A Ryedale councillor has hailed as a victory the Government's decision to protect pensioners from failures over the State Earnings-Related pension Scheme.

Coun Keith Orrell said that after years of campaigning, pensioners in Ryedale were finally to receive the money they had expected all along.

MPs announced earlier this year that the failure to publicise rule changes in SERPS in 1986, meaning widows and widowers would only inherit half of their partner's SERPS, had been a major administrative blunder.

SERPS was set up in 1978 and the Conservative administration under Margaret Thatcher decided in 1986 to change the rules but did not adequately publicise the matter.

The Government announced last week that pensioners misinformed about the SERPS rule change would receive the full amount to which they were entitled.

"Pensioners I know who were personally affected by this mistake by the Government at the time will now get the money they were entitled to all along," he said.

"Despite the anger and anxiety pensioners have reported to me, I know this will bring relief to many people.

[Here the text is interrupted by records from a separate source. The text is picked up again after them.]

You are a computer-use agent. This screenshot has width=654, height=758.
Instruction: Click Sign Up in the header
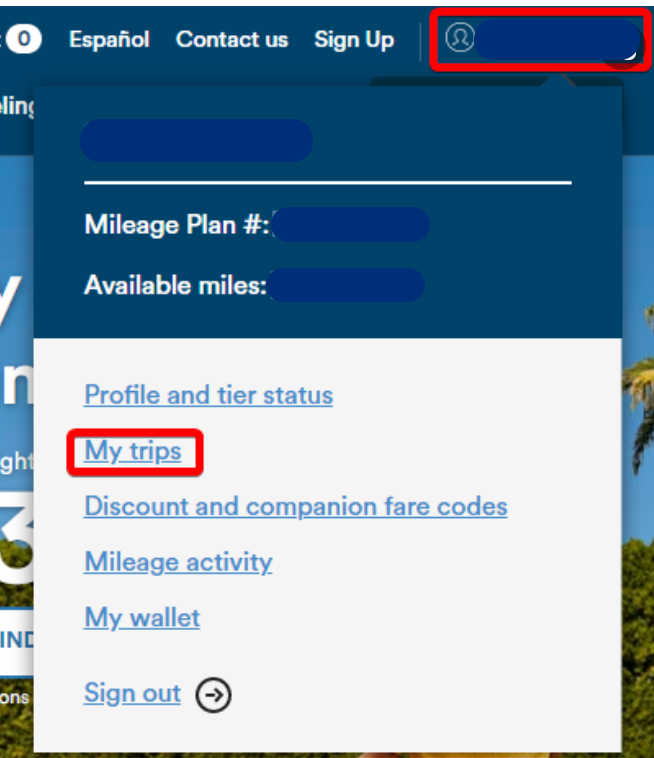click(354, 41)
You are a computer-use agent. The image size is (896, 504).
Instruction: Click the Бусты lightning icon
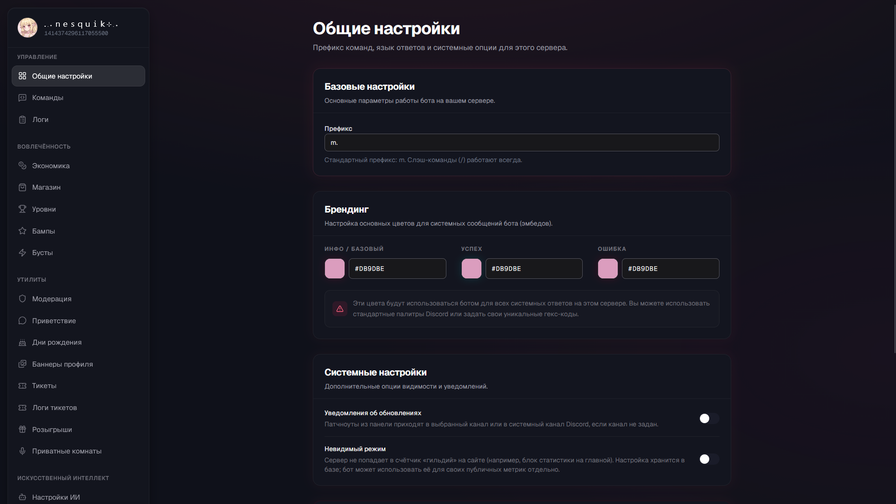coord(22,253)
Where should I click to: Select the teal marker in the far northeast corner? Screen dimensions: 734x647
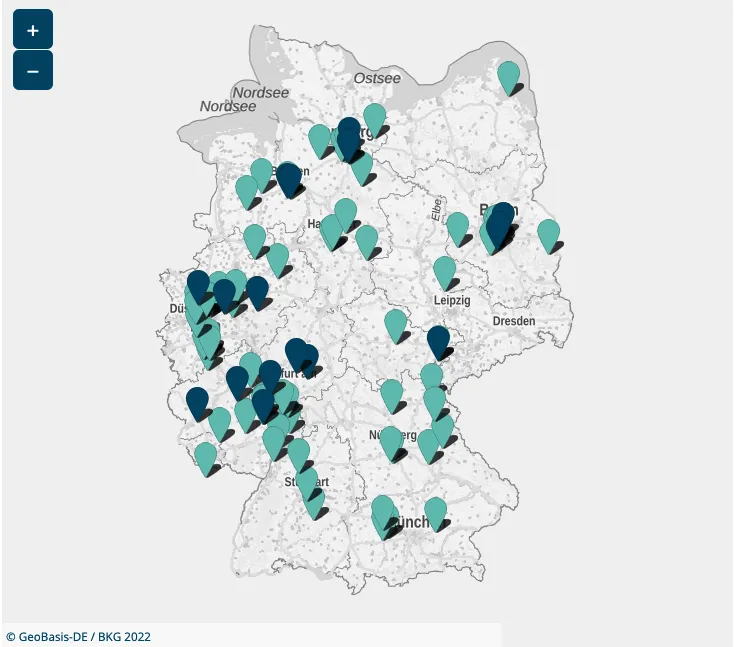(508, 75)
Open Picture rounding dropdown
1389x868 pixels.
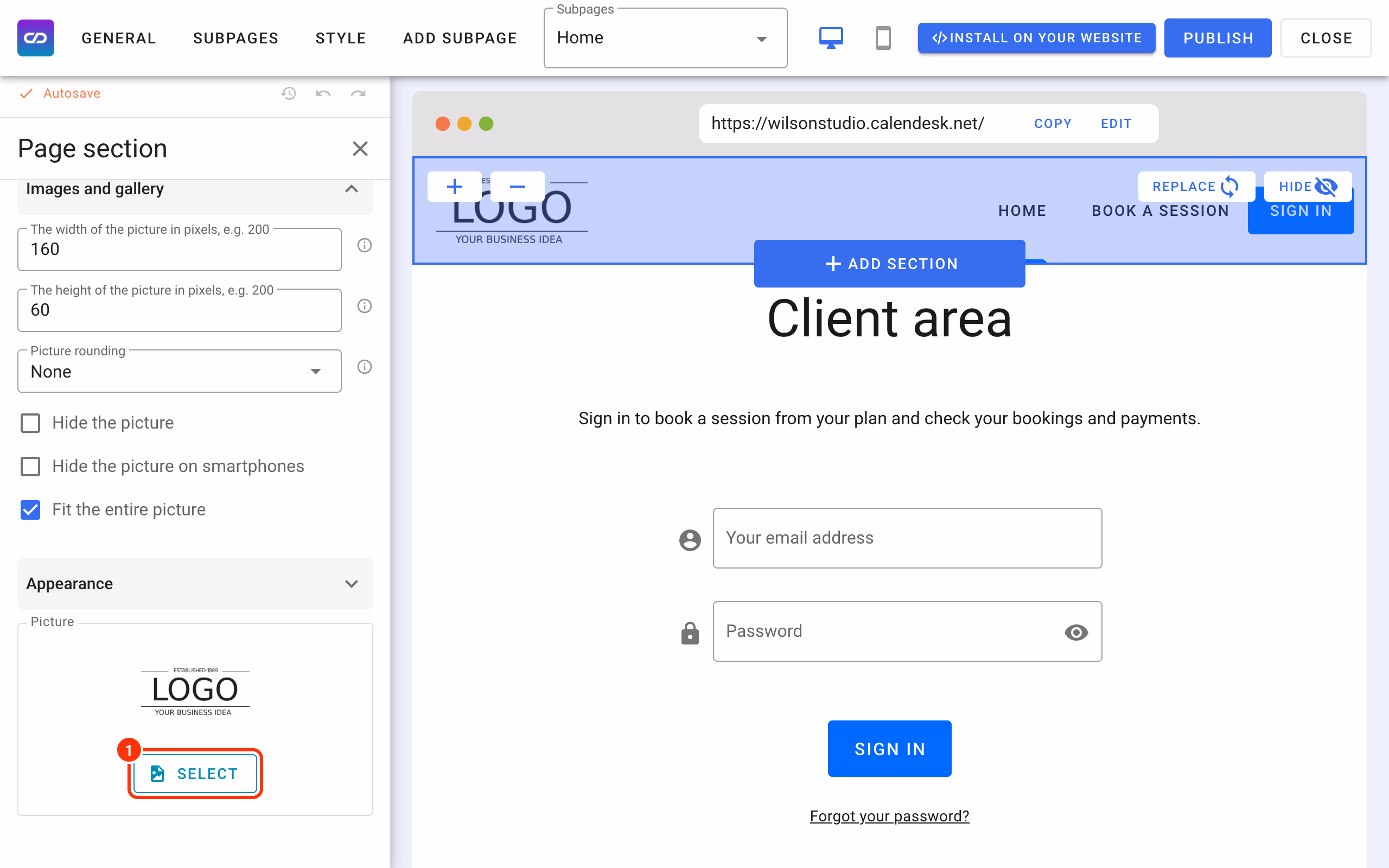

"Justice has finally been done; along with my colleague Steve Webb MP, the Liberal Democrat spokesman on Social Security, I have been campaigning to persuade the Government to protect pensioners from the failure of the last administration.

"The original scheme to make the pensioners themselves prove they had been misinformed was entirely unworkable.

"My only regret is that it has taken so long to persuade the Government to take this course of action. I wish they had listened to us earlier."